Nous sommes donc lors de ce repas, quand Jésus prit le pain, bénit Dieu pour cela, le rompit, et le donna à ses disciples en leur demandant d’en prendre chacun un morceau et de le manger. Ce pain rompu, brisé, représente d’une manière symbolique son corps qui va être déchiré par le fouet et par la croix. C’est un geste prophétique accompagné d’une parole prophétique que fait ici Jésus. C’est une parabole historique destinée à nous enseigner quelque chose à propos du Christ. Puis Jésus prit une coupe, bénit Dieu pour cela, et la donna à ses disciples en leur demandant de tous boire à cette coupe car elle est son sang. Bien entendu, ce n’est pas la coupe qui est son sang, mais son contenu représente analogiquement le sang du Christ. Le contenant est confondu avec le contenu. Il paraît d’ailleurs évident qu’il n’aurait pas pu leur donner ce produit de la vigne sans le mettre dans une coupe, à l’inverse du pain qui se tient en lui-même.

Mais Jésus va développer ce thème du sang. Ce dernier représente le sang de l’Alliance. Un renvoie probablement évidement pour ses disciples à l’institution de l’Ancienne Alliance avec Moïse au Mont Sinaï et à l’aspersion du sang du sacrifice sur le peuple (Ex 24). Jésus est ici en train de ratifier une nouvelle Alliance, rendant l’Ancienne obsolète (He 8.13). Ce sang et ce corps brisé nous parlent en avance de la mort du Christ, d’une manière négative. Mais d’une manière positive, Christ annonce que ce sang sera aussi le moyen de purification pour les péchés de beaucoup. Ce que peut laisser sous-entendre le mot aphesisqui est utilisé. Il est ici le but que voulait annoncer Christ, le sommet de sa mission. Comme dans l’Ancienne Alliance, le sang de Jésus représente la vie. Une vie donnée, la sienne, pour une vie reçue, la nôtre, nouvelle au travers de la foi et par l’Esprit.

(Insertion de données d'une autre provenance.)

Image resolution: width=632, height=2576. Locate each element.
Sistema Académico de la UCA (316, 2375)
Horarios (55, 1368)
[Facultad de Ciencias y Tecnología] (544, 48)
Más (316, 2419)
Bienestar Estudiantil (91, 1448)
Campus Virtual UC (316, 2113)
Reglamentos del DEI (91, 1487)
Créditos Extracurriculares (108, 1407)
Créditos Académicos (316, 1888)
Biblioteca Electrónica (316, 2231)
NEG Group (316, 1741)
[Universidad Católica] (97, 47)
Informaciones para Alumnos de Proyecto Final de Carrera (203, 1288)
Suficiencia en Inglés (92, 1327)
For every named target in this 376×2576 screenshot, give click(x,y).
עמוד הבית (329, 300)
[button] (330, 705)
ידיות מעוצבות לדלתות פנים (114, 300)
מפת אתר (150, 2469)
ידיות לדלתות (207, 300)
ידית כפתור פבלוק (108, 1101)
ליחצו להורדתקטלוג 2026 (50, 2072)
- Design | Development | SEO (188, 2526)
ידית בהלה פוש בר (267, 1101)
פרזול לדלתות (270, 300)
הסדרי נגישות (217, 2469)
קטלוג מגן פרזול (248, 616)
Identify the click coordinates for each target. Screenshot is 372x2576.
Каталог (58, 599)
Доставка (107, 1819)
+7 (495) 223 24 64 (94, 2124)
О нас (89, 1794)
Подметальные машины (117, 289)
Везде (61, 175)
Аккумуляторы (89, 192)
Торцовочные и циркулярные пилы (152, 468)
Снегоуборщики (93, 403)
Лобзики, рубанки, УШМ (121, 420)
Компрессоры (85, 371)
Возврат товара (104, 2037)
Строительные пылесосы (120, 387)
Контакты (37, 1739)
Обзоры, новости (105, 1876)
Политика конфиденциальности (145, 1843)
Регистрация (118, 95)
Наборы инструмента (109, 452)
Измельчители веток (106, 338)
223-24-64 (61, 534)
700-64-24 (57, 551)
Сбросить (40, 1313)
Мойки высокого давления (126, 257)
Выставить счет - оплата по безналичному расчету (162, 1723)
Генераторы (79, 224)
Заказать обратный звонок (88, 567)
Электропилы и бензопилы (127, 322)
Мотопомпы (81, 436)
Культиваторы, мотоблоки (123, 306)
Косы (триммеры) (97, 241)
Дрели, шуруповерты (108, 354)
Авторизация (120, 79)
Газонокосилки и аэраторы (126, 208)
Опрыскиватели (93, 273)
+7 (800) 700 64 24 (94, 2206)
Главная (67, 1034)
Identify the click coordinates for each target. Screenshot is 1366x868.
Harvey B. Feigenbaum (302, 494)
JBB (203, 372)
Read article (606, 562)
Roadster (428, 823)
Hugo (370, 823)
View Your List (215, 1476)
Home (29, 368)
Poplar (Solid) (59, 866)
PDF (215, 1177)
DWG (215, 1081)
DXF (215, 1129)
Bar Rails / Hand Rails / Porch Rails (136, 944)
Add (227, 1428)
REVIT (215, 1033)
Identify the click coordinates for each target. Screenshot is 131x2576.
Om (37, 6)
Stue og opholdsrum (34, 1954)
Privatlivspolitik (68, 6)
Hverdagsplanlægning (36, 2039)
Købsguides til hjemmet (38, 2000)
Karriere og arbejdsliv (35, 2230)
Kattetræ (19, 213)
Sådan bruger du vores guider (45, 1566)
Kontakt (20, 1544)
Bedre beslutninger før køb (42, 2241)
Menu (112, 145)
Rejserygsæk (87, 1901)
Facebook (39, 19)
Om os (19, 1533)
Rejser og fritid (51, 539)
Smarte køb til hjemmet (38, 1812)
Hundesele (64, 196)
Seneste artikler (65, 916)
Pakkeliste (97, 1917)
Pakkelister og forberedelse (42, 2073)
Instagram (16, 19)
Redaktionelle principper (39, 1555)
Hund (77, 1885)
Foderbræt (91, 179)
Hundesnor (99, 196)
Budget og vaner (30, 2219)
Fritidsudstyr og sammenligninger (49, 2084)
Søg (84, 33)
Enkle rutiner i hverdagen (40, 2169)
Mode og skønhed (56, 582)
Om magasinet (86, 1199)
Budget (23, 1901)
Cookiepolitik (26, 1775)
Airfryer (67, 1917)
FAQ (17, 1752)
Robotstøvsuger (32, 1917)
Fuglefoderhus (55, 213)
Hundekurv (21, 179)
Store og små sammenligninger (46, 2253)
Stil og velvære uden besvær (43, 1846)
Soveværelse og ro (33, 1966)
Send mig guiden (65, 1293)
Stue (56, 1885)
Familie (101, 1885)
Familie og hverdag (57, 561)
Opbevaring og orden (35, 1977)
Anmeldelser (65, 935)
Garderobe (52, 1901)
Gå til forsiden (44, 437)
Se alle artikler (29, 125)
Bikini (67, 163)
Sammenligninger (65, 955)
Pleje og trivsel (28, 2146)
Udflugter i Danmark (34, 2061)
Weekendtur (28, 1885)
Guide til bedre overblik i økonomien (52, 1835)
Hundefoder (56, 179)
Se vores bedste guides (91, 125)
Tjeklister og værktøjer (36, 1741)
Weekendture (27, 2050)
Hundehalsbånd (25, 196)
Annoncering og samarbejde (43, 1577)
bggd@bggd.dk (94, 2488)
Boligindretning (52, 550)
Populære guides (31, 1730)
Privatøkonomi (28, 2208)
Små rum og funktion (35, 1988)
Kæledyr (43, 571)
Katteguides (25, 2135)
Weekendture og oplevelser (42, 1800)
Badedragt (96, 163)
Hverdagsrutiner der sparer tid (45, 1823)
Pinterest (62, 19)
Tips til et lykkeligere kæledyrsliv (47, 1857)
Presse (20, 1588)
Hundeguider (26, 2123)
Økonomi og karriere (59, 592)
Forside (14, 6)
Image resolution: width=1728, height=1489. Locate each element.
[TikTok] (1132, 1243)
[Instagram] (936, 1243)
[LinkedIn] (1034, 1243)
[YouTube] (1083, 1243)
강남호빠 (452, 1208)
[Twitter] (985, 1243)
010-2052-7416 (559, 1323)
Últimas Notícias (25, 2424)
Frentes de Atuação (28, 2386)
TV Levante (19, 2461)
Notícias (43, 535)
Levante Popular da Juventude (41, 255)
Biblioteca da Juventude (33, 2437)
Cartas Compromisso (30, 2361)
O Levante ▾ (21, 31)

Mais Jésus complète cette image par un enseignement introduit comme à son habitude par un « je vous le dis ». C’est donc pour nous le moment d’être vraiment attentif. Jésus indique qu’à partir de ce moment, il ne boira plus jamais de ce fruit de la vigne. Le texte grec comporte même une double négation pour montrer l’absolue certitude de ce fait. L’accomplissement est en marche, et plus rien ne pourra l’arrêter. Mais Jésus complète en disant qu’il n’en boira plus « jusqu’à » ce qu’il le boive nouveau avec eux dans le Royaume de son Père. Ce mot est important, car il nous montre que la cène ne se résume pas à l’annonce de la mort du Christ, mais aussi à sa Résurrection. Elle prend ici une dimension eschatologique et introduit cette tension du « déjà » et du « pas encore ». Ce temps est important, car c’est le temps où nous sommes aujourd’hui. De plus, ce vin « nouveau » utilise le mot grec kainos, qui sous-entend plutôt une idée de renouvellement. C’est donc dans la Nouvelle Création que Jésus boira ce vin, et il ne le fera pas seul, car il donne une magnifique promesse à ses disciples en leur disant que ce jour-là ils seront à ses côtés. Il y a donc une dimension pastorale à la sainte cène également.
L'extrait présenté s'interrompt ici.